Luego; cuando se nos echaron
encima septiembre y octubre, y cuando llegó el maldito diciembre, yo volví a
meterme en casa porque había descubierto recientemente a un tal Kavafis que
prometía deshacer los nudos que habían atado ciertas homonimias –hasta ahora
tal proeza me parecía imposible, se me antojaban los problemas de un calibre
pesado, hundido e inteligiblemente irreversibles, y yo creía, já, que aquello
era así y así debería permanecer– y que ahora, qué de qué, veni vidi vici y
todo tipo de majaderías preferían ser remplazadas por Duke Ellington, algo de
jazz, Django con la guitarrita o mismo empezar a leer por el lado de allá la
dichosa Rayuela. Y así terminar un párrafo, como cualquier otro; un párrafo que
acababa con punto y a parte con la condición de no convertirse jamás en un
punto y seguido o, mucho peor, un punto final.

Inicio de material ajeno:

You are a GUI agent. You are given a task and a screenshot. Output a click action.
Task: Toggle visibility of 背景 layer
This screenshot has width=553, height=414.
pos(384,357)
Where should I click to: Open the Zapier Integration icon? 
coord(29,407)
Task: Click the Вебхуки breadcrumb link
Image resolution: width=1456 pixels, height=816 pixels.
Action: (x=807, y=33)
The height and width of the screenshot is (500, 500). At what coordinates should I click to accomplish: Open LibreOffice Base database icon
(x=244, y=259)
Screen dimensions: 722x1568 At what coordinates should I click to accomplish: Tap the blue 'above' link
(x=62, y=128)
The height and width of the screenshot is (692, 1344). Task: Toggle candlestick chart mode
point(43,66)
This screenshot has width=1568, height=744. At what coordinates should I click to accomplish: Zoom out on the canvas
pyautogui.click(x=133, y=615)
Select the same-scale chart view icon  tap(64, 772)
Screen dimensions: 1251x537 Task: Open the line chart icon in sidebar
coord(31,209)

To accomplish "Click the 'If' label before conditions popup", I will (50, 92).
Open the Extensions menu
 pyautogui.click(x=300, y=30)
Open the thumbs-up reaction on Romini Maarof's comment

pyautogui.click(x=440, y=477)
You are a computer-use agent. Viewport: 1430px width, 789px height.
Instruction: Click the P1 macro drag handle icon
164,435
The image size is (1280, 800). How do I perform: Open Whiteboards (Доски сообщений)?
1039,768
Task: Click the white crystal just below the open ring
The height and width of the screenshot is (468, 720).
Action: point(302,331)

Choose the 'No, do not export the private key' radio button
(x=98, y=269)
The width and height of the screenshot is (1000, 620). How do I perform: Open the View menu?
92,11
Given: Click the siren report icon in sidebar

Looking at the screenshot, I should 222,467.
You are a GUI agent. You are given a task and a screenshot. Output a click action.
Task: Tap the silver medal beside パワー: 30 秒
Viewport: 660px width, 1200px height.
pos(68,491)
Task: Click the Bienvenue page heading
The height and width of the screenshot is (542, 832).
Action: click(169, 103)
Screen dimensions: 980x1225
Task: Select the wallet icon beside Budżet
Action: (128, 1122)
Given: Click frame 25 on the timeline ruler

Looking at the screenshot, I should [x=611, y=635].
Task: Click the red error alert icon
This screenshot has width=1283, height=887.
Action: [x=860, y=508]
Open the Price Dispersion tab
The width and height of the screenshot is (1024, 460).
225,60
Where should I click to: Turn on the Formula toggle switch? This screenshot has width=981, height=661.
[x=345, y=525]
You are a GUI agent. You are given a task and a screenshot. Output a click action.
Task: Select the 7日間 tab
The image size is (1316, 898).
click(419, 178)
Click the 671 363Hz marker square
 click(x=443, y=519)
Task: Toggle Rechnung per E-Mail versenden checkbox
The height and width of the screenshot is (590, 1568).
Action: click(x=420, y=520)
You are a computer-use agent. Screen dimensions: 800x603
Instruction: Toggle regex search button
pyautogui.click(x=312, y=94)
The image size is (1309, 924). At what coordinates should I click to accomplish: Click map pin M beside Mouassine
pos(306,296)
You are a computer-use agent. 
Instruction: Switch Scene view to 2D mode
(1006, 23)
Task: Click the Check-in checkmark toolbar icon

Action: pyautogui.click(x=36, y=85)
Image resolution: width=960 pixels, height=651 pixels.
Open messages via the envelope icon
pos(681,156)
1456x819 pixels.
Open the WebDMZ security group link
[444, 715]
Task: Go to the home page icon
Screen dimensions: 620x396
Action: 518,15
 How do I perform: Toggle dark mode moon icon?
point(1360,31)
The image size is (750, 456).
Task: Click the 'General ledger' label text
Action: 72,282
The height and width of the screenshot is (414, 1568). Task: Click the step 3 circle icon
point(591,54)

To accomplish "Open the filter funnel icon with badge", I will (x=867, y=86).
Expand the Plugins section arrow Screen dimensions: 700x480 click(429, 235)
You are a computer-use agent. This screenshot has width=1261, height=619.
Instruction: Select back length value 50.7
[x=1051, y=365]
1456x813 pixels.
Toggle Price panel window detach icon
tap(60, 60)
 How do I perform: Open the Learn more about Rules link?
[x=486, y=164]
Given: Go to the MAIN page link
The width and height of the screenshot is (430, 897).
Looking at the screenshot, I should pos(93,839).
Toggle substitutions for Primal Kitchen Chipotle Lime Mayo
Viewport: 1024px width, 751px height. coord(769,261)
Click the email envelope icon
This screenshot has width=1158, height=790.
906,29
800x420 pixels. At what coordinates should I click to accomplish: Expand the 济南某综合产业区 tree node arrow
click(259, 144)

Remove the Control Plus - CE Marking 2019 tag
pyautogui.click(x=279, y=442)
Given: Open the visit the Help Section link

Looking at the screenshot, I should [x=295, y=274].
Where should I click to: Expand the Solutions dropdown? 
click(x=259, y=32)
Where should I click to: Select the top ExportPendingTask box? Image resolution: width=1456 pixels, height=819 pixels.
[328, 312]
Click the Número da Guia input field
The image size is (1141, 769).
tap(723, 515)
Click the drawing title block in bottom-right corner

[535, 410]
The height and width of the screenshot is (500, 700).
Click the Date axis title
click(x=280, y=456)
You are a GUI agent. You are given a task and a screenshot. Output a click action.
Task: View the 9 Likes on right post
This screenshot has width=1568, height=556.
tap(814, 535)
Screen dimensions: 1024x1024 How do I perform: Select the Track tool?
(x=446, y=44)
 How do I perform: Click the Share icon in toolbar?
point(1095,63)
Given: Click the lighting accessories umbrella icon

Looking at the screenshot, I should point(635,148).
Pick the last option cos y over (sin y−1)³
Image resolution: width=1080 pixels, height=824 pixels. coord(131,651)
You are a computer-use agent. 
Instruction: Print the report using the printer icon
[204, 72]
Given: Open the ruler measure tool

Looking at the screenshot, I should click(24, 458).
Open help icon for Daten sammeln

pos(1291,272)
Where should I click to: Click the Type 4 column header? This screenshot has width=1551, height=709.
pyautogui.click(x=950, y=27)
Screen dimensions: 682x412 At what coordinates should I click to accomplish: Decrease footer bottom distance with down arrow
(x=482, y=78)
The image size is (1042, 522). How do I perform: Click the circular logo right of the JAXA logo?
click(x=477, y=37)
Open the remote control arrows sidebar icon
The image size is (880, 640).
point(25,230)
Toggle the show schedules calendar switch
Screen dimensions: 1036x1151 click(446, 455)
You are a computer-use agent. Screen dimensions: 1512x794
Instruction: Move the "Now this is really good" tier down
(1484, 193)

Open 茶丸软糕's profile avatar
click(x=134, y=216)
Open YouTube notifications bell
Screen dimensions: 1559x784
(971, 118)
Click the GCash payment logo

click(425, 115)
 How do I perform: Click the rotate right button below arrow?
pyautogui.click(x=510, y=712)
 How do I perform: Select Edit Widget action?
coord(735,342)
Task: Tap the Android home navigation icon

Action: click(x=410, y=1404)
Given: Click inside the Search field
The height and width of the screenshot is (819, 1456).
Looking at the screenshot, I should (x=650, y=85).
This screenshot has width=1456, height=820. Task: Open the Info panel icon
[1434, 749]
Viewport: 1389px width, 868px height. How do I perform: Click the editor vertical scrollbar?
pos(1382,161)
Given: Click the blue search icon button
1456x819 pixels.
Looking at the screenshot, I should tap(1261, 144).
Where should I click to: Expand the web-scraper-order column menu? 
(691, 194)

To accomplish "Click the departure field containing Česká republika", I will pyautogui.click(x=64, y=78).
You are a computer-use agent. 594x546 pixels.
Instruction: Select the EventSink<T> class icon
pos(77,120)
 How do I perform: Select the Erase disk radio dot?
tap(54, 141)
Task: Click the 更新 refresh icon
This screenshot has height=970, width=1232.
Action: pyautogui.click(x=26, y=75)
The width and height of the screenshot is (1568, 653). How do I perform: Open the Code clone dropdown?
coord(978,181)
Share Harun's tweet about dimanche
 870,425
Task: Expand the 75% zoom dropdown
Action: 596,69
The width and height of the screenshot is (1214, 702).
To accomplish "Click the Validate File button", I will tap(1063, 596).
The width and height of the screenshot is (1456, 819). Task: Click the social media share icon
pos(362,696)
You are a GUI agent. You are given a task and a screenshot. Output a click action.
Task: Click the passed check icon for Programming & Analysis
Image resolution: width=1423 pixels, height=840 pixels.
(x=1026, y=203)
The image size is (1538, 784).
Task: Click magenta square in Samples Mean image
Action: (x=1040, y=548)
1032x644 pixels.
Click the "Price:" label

He dicho que no pretendía que tú
entraras en ésto, y se me ha ido de las manos. Quizás porque siempre termino
igual; buscando la excusa perfecta para no decirte todo, pero susurrándote el
nada antes de que puedas darte cuenta de que
aquel fue el último verano, porque yo no pude desaparecer como
acostumbraba, y que, desde entonces, vivo sumido en un invierno que no termina
nunca.
Y así pasamos las tardes ahora tu
madre y yo; ella ceba el mate como aprendió de su padre, el argentino, y yo,
mientras, me sumo en la apología –largo discurso inacabado– de mi novela sin
título, uniendo las palabras-imán con las que compongo el terceto dadaísta
sobre la superficie lisa de la nevera.